Most importantly, ensure that the culture of your team dynamic is one with an exciting vision. Raise the bar so high that even the most ambitious individuals have a ceiling to grow and goals to chase. Prevent the culture of the organization and environment of the team dynamic from becoming stagnant, by promoting innovation and creativity.
These people are born to lead themselves and more importantly, others. Be prepared to understand that this person within the organisation, might be the one that wants to take the reigns of the team. It’s hard to compete with someone who exhibits unlimited motivation and ambition.
The true representation of a great leader is to identify and grow potential in those that inhibit such characteristics. Nurture and guide them as an asset that can one day become a great leader themselves.
Despite this, not all mad people are great performers, especially not great leaders. While being "motivated by madness" can lead to exceptional success, it can also come with downsides, such as burnout, strained relationships or misjudgments stemming from their overconfidence. So when their over-eagerness becomes detrimental, try to reign it in when their individual goals are out of sync with the organisations.
To Conclude
I hope this publication provides you with insight into the true psychological drivers that motivate people. As a leader, it is vital you can execute upon these understandings within your own organisations.
As much as humans are complex, we are often far too susceptible at demonstrating the same patterns of behavior.

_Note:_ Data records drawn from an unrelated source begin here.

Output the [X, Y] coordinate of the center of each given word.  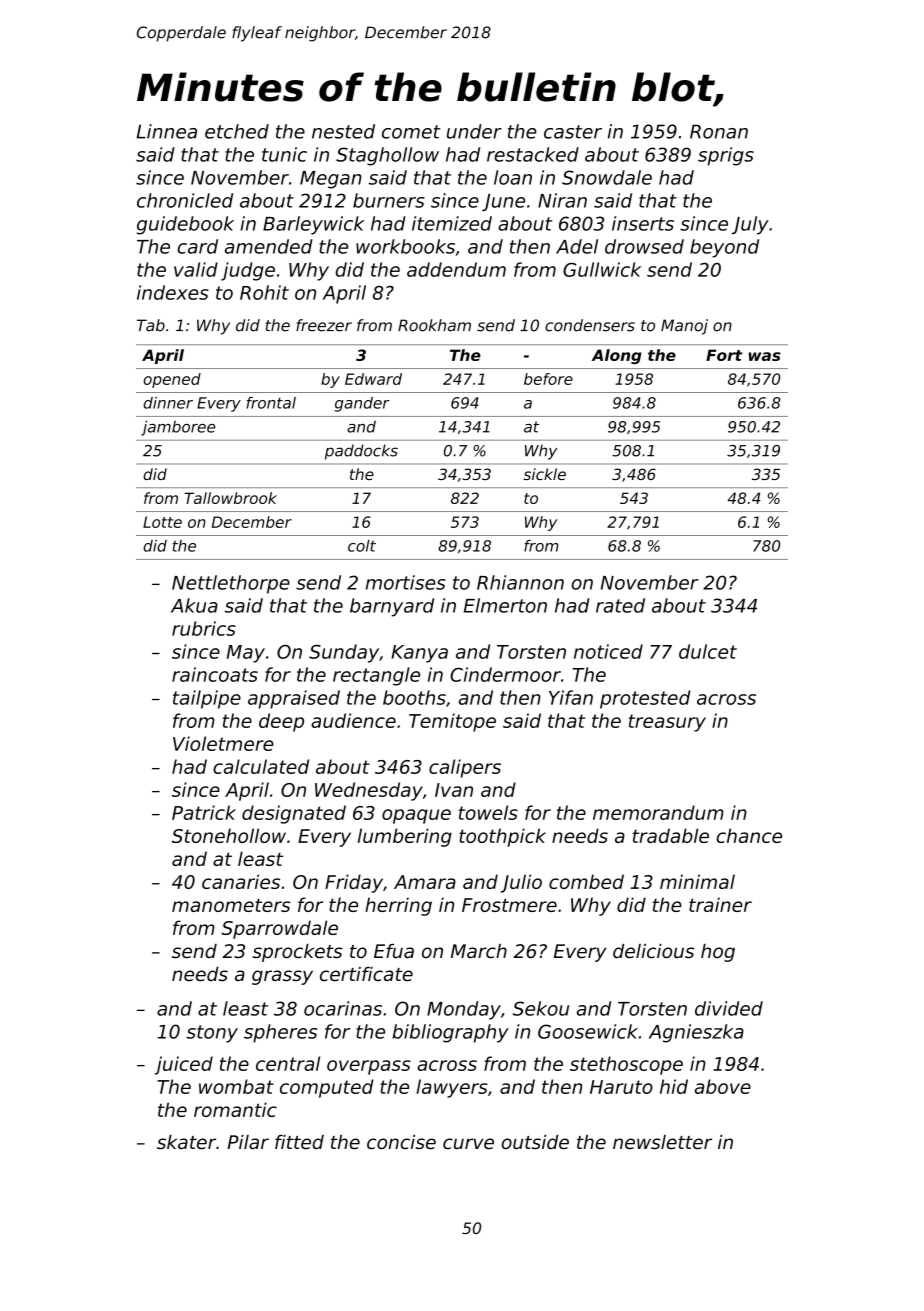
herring [398, 906]
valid [196, 269]
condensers [590, 325]
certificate [366, 974]
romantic [235, 1109]
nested [343, 131]
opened [172, 380]
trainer [720, 904]
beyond [724, 248]
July [750, 225]
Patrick [204, 812]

Thus, becoming predictable in a world where being uniquely prepared for different situations is so prevalent. Lucky, for us leaders, we can use this psychological predictability to understand and leverage those in our teams, to align and achieve heighten team success.
Take the time to understand your team by becoming an expert analyst. It may seem complex but, by just being more present in your interaction with others, you will begin to form an understanding of what one of these four factors drives and motivates a person.
Listen and observe. When the time is right, begin to test your team with questions aimed to expose their emotional triggers. Figure out what cars they drive, who they spend time with, what their hobbies are. Do they come into work earlier? How do they fit into the team dynamic? What responsibilities within the organization do they tend to gravitate toward the most?
Understand your team – understand their motives – understand how to drive them toward success.